Passage for review

┌────────

Compounds of Platinum

Platinum compounds are quite commonplace in inorganic chemical reactions. For example, platinum (IV) chloride is used in a lot of inorganic chemical reactions. The drug cisplatin has a similar chemical structure (Pt(NH3)2Cl2) and is frequently used in the treatment of testicular cancer. Cisplatin is actually quite well known in the scientific community because it is incredibly effective in its treatment of testicular cancer. Most of the uses for platinum compounds are within in the medical field.


Interesting Facts about Platinum

  • Platinum is used in the setting of the world-famous Hope Diamond.
  • 90% of the world’s annual supply of platinum comes from just 4 separate mines, 3 in Africa and one in Russia.
  • Even though platinum is frequently used in the jewelry industry, it’s production (130 tons annually) pales in comparison with the annual production of gold (1800 tons annually).
  • King Louis XV of France declared that platinum was rare enough to be considered the only metal fit for a king.
  • In the music industry, an album that sells over one million copies is called a “platinum” album.

└────────

Extracted records
┌────────

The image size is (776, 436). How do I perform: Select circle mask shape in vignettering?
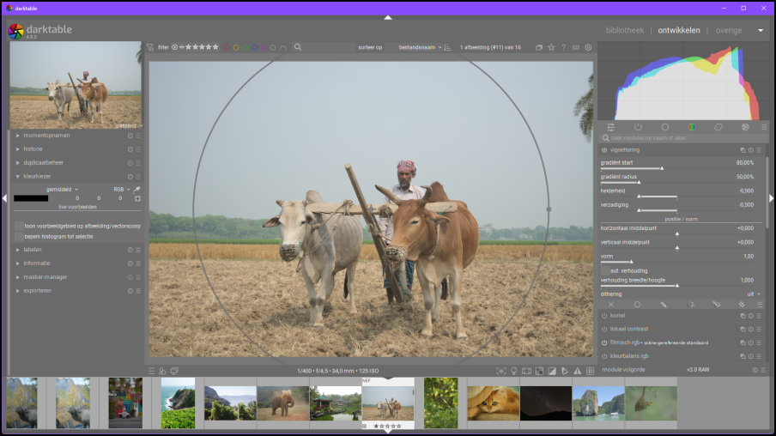point(637,304)
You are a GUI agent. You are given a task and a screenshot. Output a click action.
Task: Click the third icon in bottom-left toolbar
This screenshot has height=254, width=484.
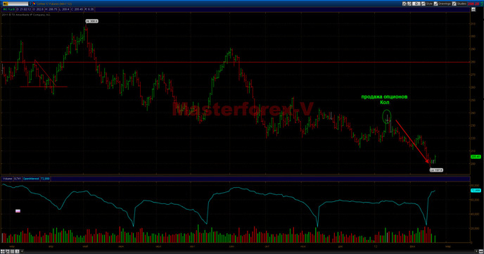[x=13, y=251]
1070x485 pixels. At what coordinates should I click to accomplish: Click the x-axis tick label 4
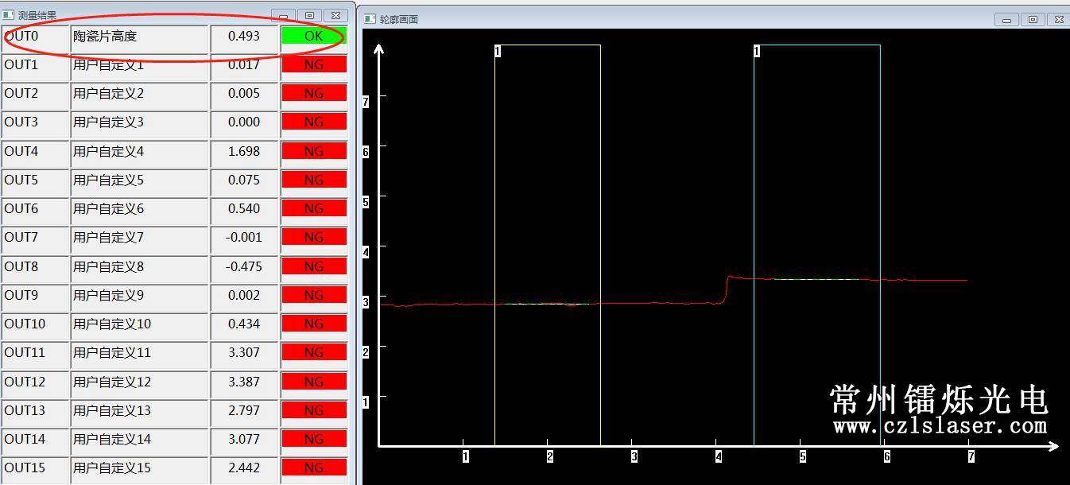[x=719, y=457]
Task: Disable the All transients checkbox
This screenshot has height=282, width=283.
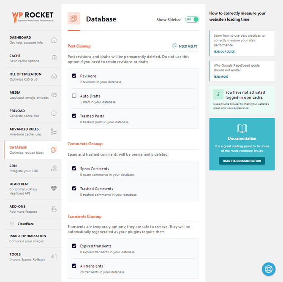Action: pos(74,266)
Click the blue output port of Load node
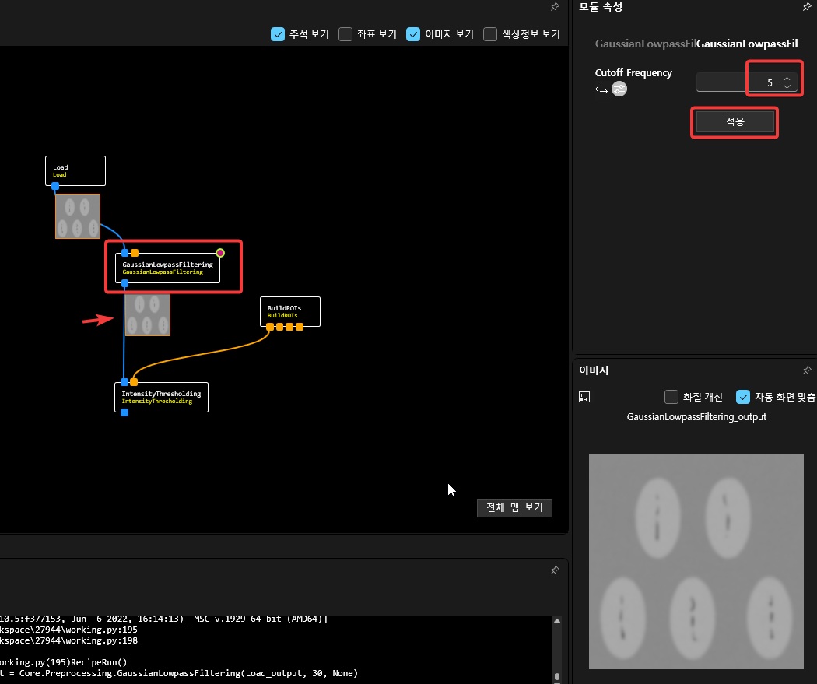The width and height of the screenshot is (817, 684). [x=55, y=186]
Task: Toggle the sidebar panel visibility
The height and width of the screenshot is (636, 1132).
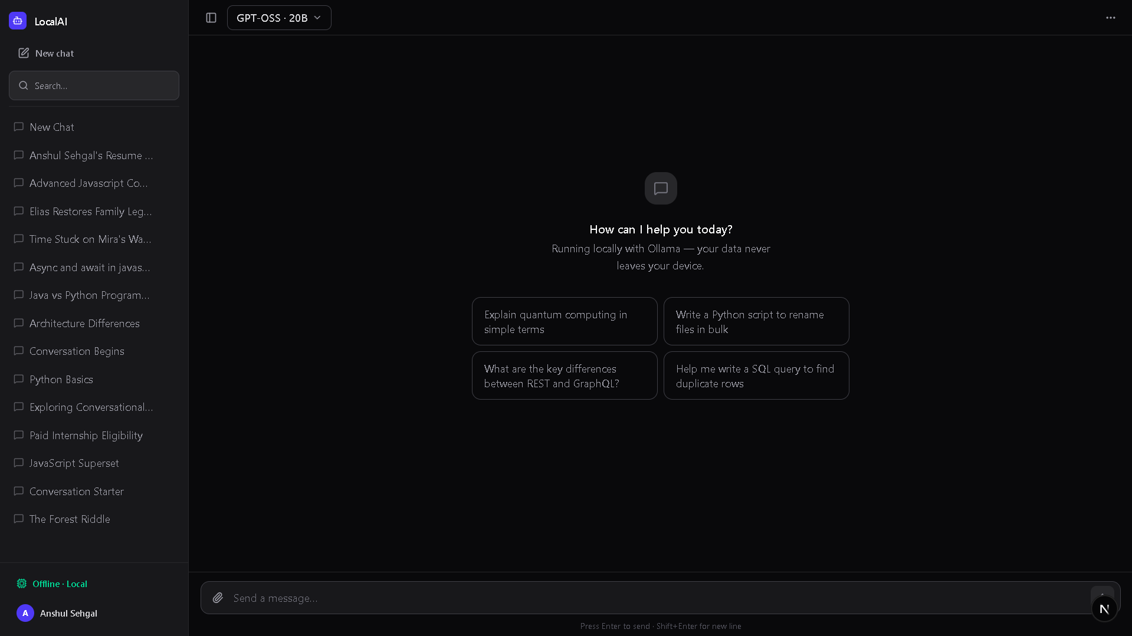Action: click(x=211, y=18)
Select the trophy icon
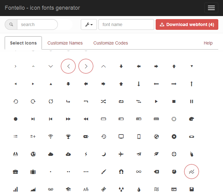This screenshot has width=223, height=196. click(68, 136)
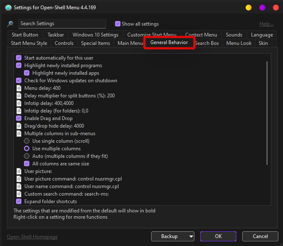Click the Open-Shell app icon in title bar
The image size is (283, 246).
tap(8, 8)
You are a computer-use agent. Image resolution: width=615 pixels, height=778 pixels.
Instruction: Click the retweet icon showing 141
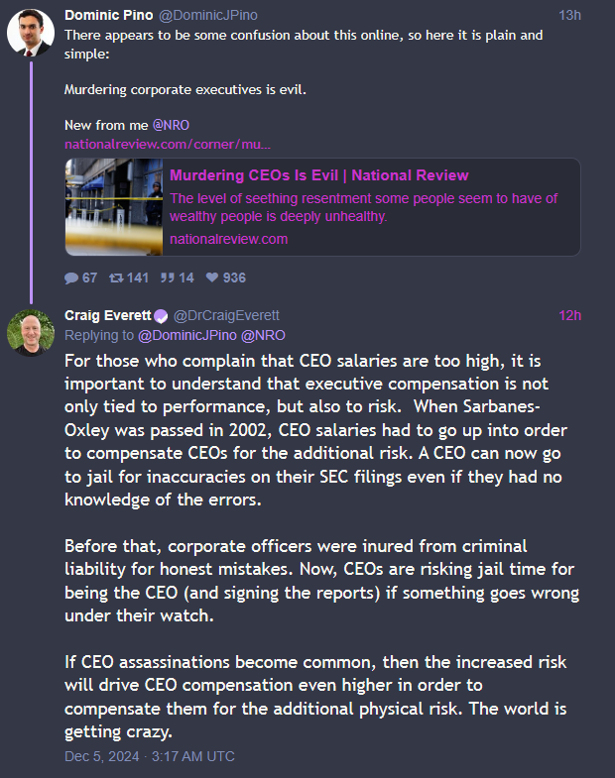pyautogui.click(x=116, y=278)
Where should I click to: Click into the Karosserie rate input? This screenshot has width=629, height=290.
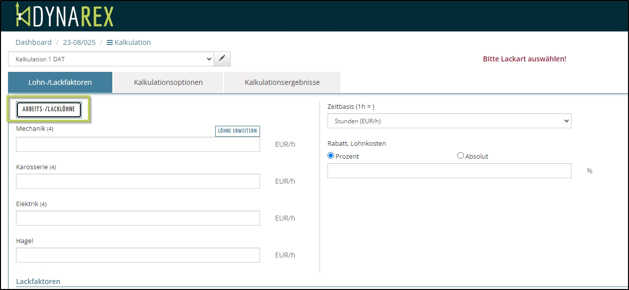click(138, 181)

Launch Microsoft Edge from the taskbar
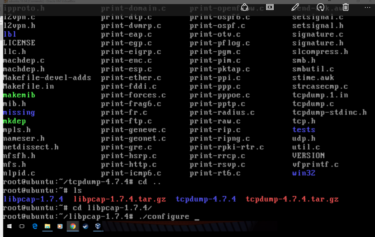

└────────

Could you transcribe the stretch of the platinum text above from "Compounds of Platinum" through "the medical field."?

Compounds of Platinum

Platinum compounds are quite commonplace in inorganic chemical reactions. For example, platinum (IV) chloride is used in a lot of inorganic chemical reactions. The drug cisplatin has a similar chemical structure (Pt(NH3)2Cl2) and is frequently used in the treatment of testicular cancer. Cisplatin is actually quite well known in the scientific community because it is incredibly effective in its treatment of testicular cancer. Most of the uses for platinum compounds are within in the medical field.